Ela até chegou a produzir um carro elétrico em 1902! Mas os controles de preços adotados pelo governo
americano durante a Segunda Guerra Mundial encolheram suas margens de lucro, o
que gerou um processo de fusão em toda a indústria automotiva, que acabaria por
matar a empresa.
Mas,
naquele sábado à tarde, o carro ainda estava fabuloso, após todos esses
anos. Estávamos em um estacionamento a
céu aberto repleto de automóveis modelos novos.

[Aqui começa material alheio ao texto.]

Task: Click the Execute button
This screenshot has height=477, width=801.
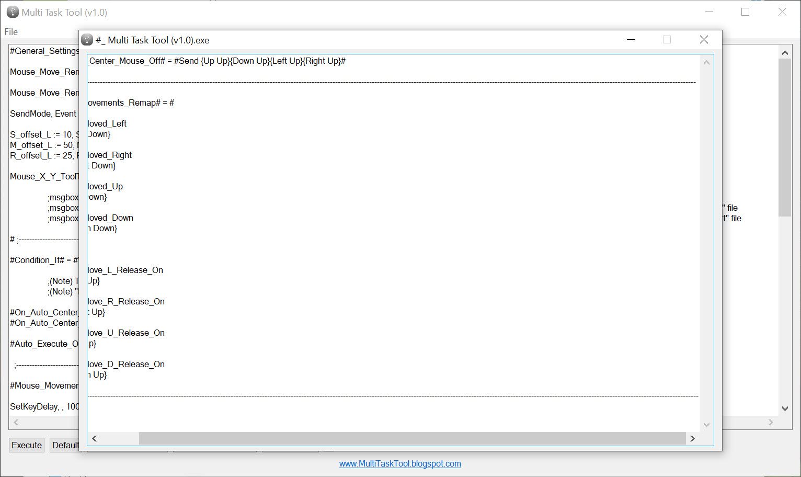Action: point(27,445)

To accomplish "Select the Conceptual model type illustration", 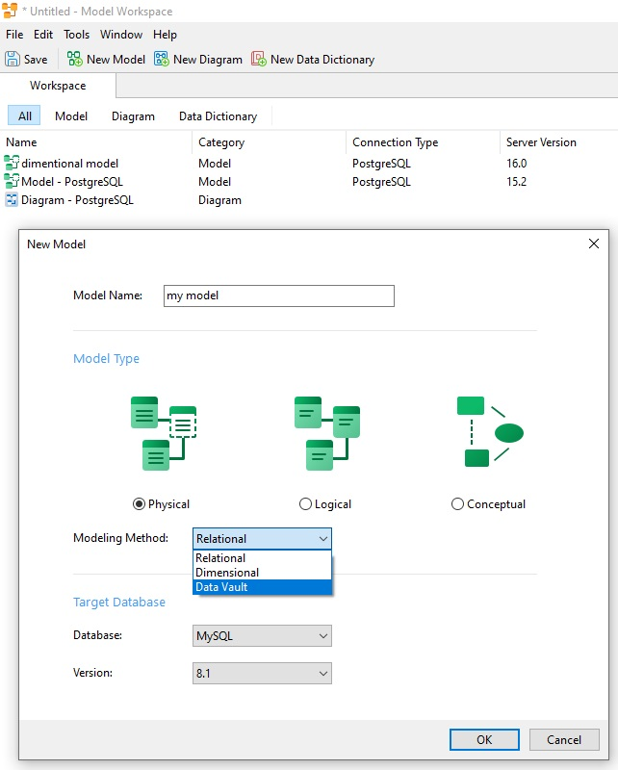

Mas ninguém dava a mínima para eles.
Estávamos todos obcecados com este velho Studebaker. Seu nome havia sido escolhido corretamente:
aquele automóvel despertava atenção. O
formato fazia dele uma obra de arte. O
capô não era nada parecido com o que existe hoje. O interior de couro vermelho era extremamente
luxuoso.
Ficamos
lá extasiados, em total admiração.
Divagamos um pouco sobre como seria o consumo de combustível. Não deveria ser muito maior do que o dos
gigantescos utilitários atuais. Ainda
assim, concordamos que pagar mais para dirigir algo tão legal valeria a pena.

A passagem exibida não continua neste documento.